Records provided »
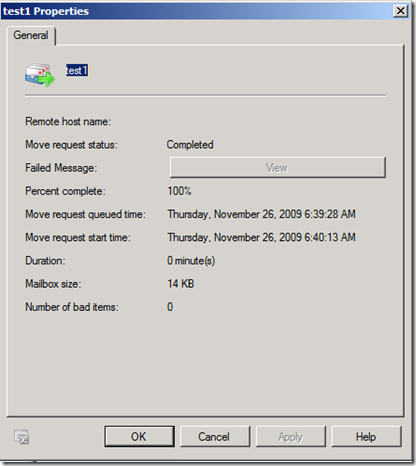Image resolution: width=416 pixels, height=466 pixels.
Task: Click the Cancel button
Action: 215,436
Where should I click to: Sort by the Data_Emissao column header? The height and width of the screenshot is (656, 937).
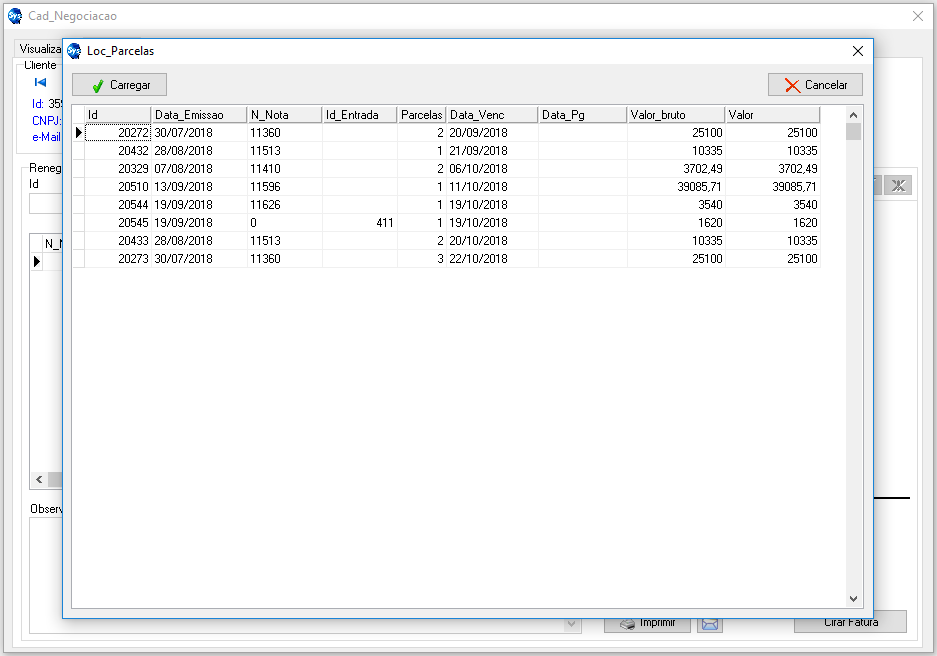(x=198, y=115)
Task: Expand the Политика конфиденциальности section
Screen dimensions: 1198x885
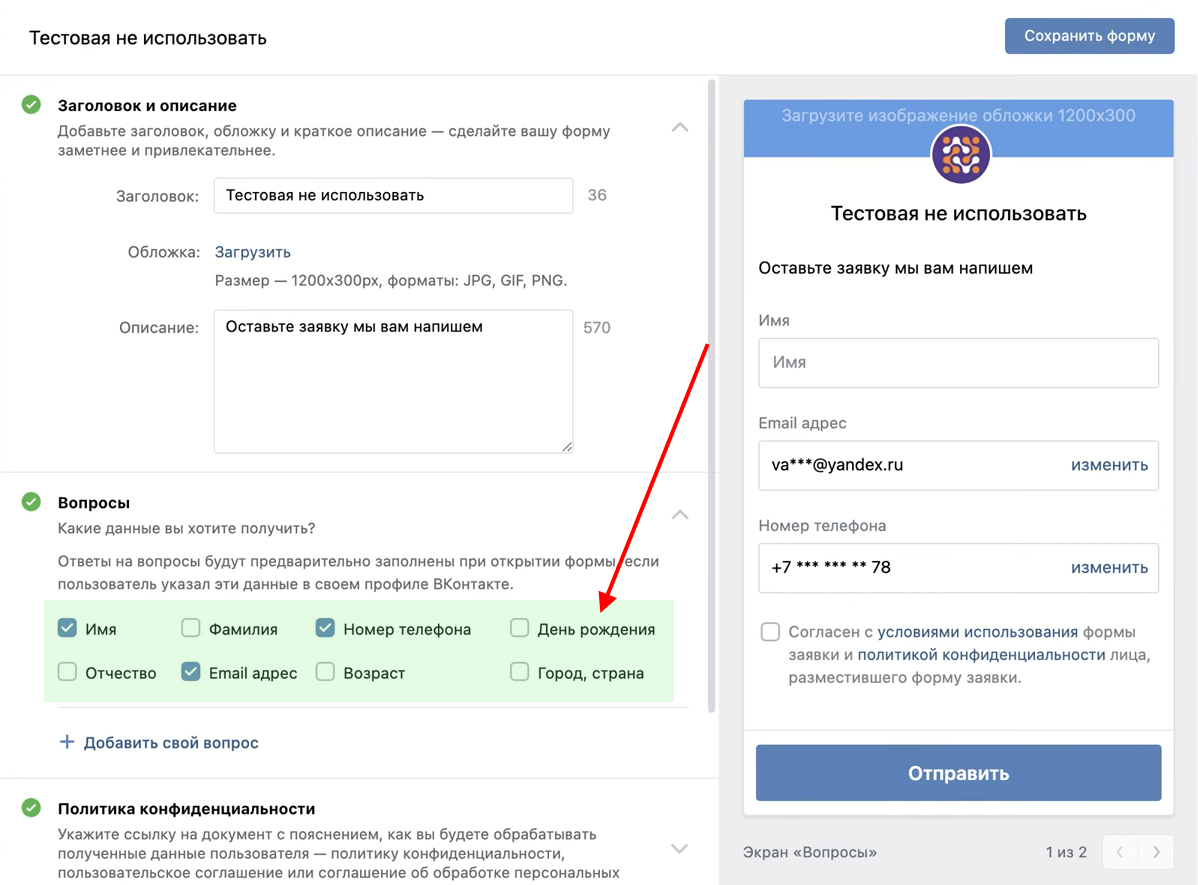Action: (x=680, y=848)
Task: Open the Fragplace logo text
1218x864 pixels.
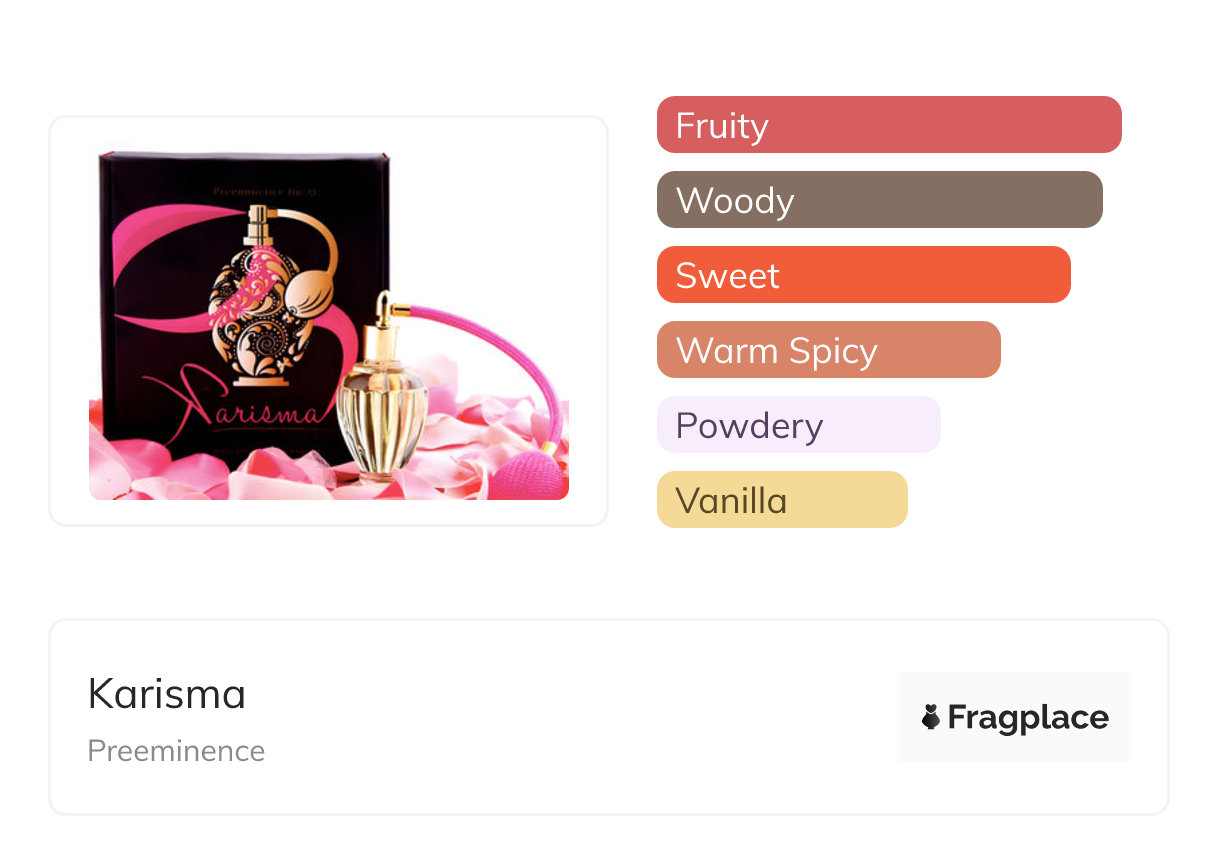Action: tap(1027, 717)
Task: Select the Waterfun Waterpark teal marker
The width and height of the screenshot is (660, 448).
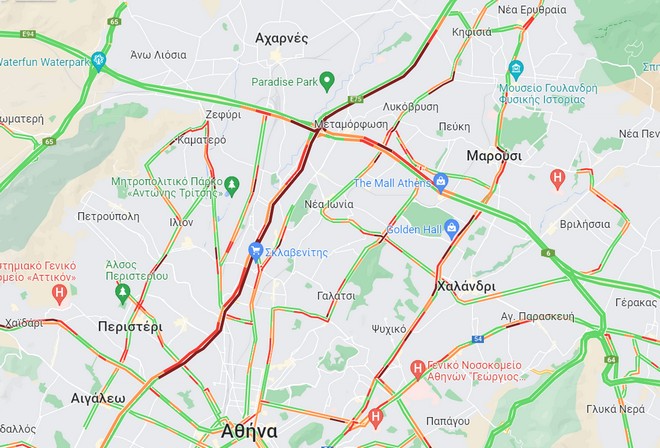Action: (98, 61)
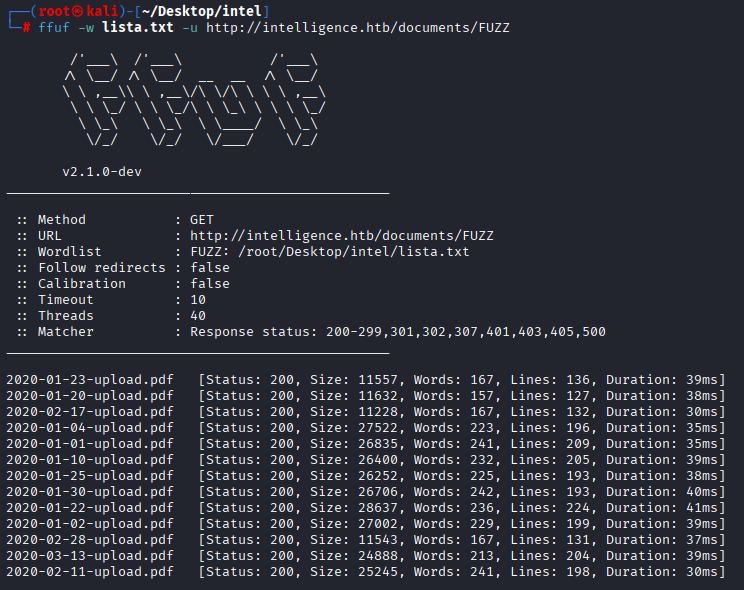Click the Matcher response status list

[398, 332]
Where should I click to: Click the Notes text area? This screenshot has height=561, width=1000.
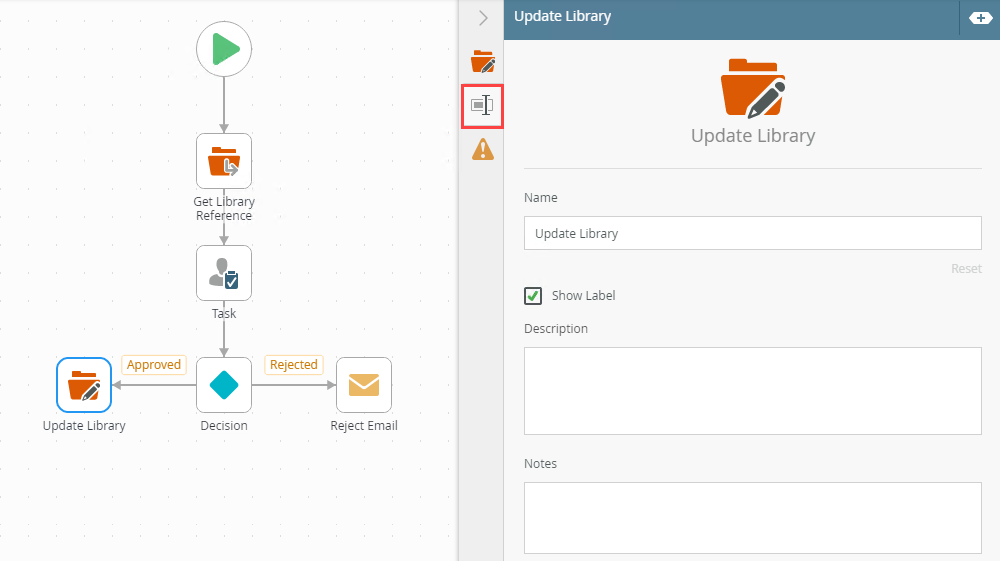752,517
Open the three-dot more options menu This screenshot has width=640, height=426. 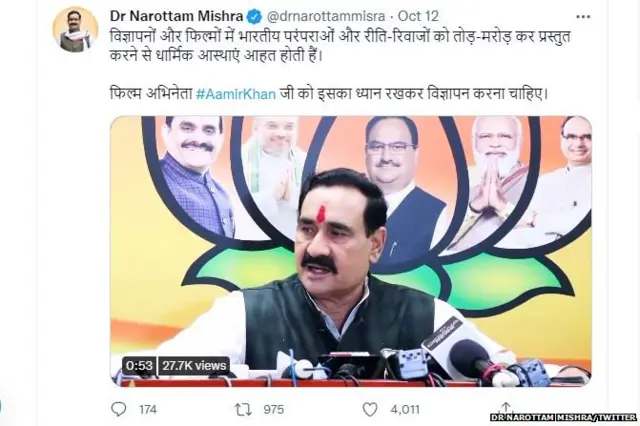pyautogui.click(x=583, y=17)
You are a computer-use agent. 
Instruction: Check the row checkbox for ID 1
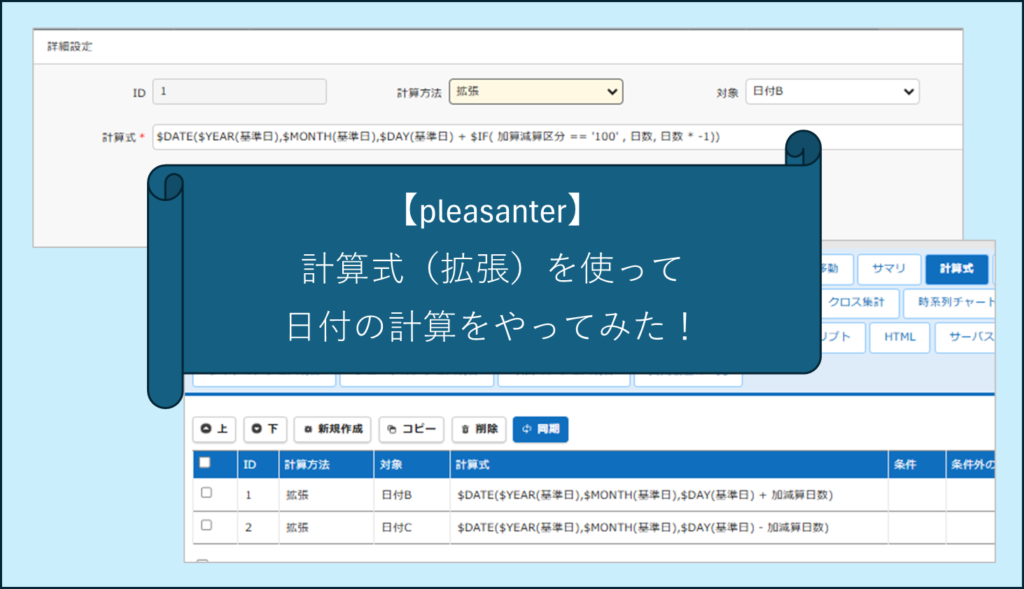pyautogui.click(x=204, y=492)
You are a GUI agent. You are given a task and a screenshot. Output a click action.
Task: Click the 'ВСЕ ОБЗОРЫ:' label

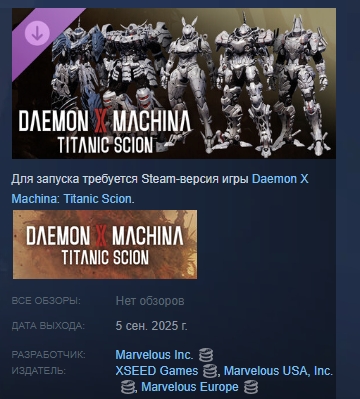[46, 301]

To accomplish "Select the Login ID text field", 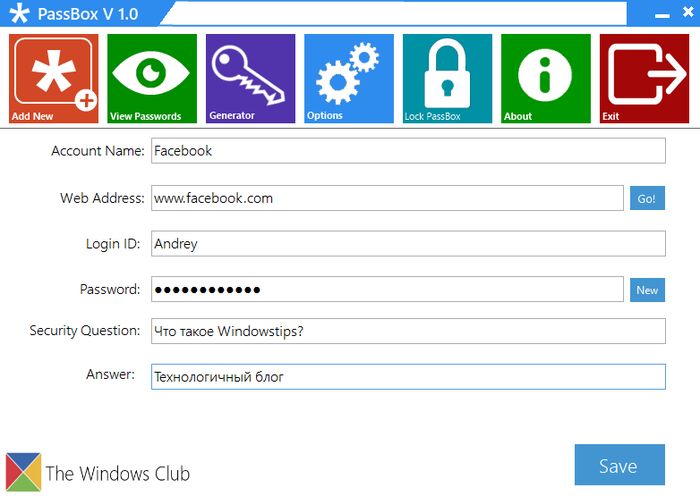I will tap(407, 244).
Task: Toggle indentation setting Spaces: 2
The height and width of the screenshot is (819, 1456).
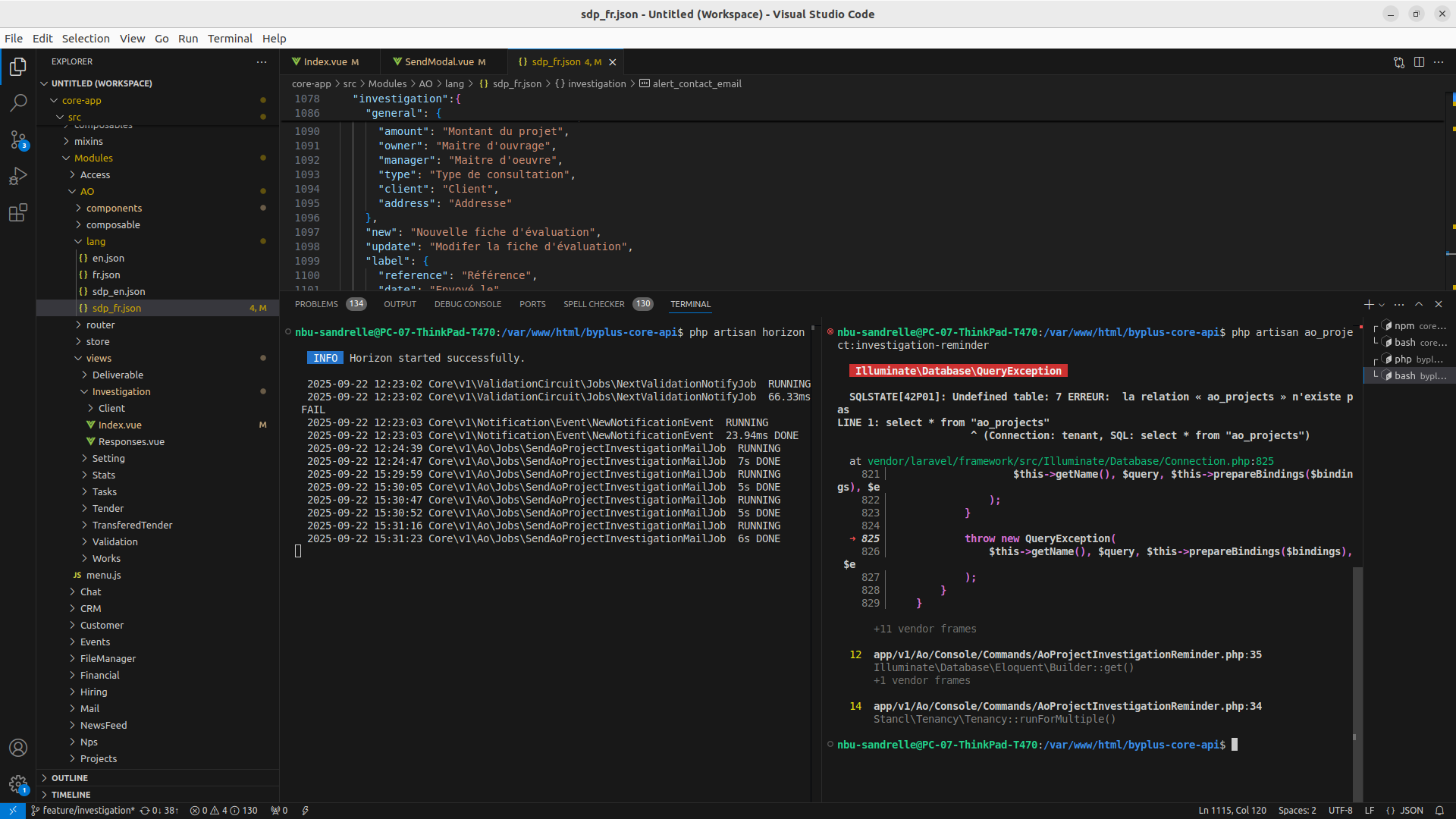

What you have to do »
Could you count how many lines of the listing above contain the word "agent" and give only that number?

Result of this exercise »
2